Assistant personnel par tchat, plateforme ouverte de partage d'informations structurantes, appli de loisirs entre employés...Les startups de la HappyTech y voient donc une opportunité. Pour l'heure, le collectif accueille 19 membres, dont une quinzaine de startups. Celles-ci fournissent quatre grands types de services aux entreprises : la mesure du bien-être grâce à l'explosion des données, la mise en relation entre collègues via l'organisation d'activités, l'optimisation du temps entre la vie privée et la vie professionnelle, ou encore des conseils santé.
Ainsi, la startup Quatre Epingles fournit un assistant personnel par tchat pour permettre à l'employé de mieux organiser sa vie personnelle et sa vie professionnelle, avec des services comme une conciergerie par exemple. Tsoh-Activities permet à chaque collaborateur de proposer et de participer à des activités de loisirs entre collègues, ciment de l'amélioration du vivre-ensemble. Workwell, portée par la jeune entrepreneure Marie Schneegans, 24 ans, est une plateforme qui regroupe sur une même application l'accès aux services à proximité de l'entreprise (réservation de restaurants, cours de sport, co-voiturage, conciergerie...). MonMartin propose des ateliers de bien-être (sophrologie, nutrition, ostéopathie) sur-mesure. Il y a aussi Cocoom, une plateforme qui "rapproche les dirigeants et les collaborateurs" en facilitant le partage "d'informations structurantes" pour l'entreprise, afin de mieux diffuser l'information au sein des équipes et donc travailler sur l'implication de chacun autour d'un objectif commun.
Un tout petit secteur en quête de légitimitéLa quinzaine de startups du collectif, pour la plupart jeunes, revendiquent "quelques centaines de milliers d'euros" de chiffre d'affaires. Autrement dit, pas grand-chose, du moins pour l'instant.
Que manque-t-il aux HappyTech pour exploser ? De la notoriété tout d'abord, que le regroupement en association devrait faciliter. Le collectif espère attirer toutes les startups du secteur (une centaine en France) d'ici à la fin de 2018 et porter à 3 millions le nombre d'actifs qui bénéficient de leurs solutions.
De la légitimité ensuite. "Si le bien-être au travail attirait davantage les scientifiques, cela contribuerait à gommer l'image gadget", estime Alexandre Jost, de La Fabrique Spinoza.
Enfin, il faudrait surtout qu'un changement des mentalités s'opère dans les entreprises. "On connaît tous quelqu'un qui est ou qui a été en souffrance au travail, mais ce phénomène est très sous-estimé par les entreprises", déplore Thomas Coustenoble, le co-fondateur et président d'HappyTech.

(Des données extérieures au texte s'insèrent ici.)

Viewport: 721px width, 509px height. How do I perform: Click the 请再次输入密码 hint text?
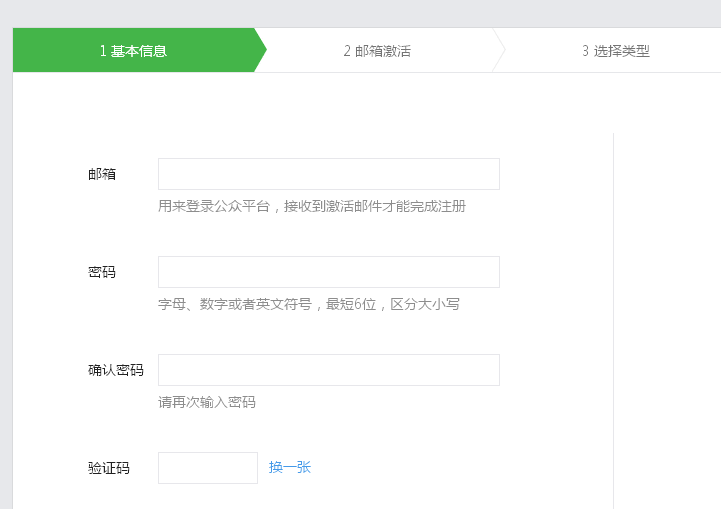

Pour Valérie Mellul, la présidente de Nexity Conseil et Transaction, la prise de conscience doit avoir lieu à tous les niveaux, des employés qui peuvent imposer "d'en-bas" ces nouvelles solutions aux sommets de l'entreprise.

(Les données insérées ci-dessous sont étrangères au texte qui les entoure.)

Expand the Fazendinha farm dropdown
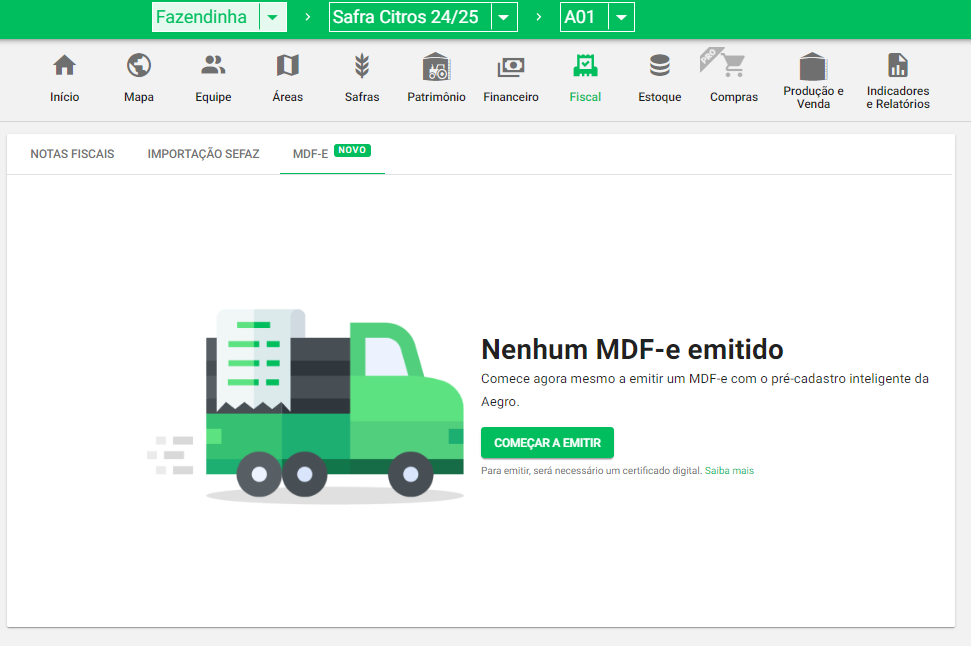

"La direction générale doit comprendre que le bien-être rend aussi l'entreprise plus attractive dans la guerre pour attirer les talents. Surtout les cadres qui ont un taux de chômage de 3,5% contre plus de 9% pour l'ensemble de la population. Aujourd'hui, les grands groupes crèvent de voir les talents privilégier d'autres types d'entreprises plus innovantes sur la gestion des ressources humaines".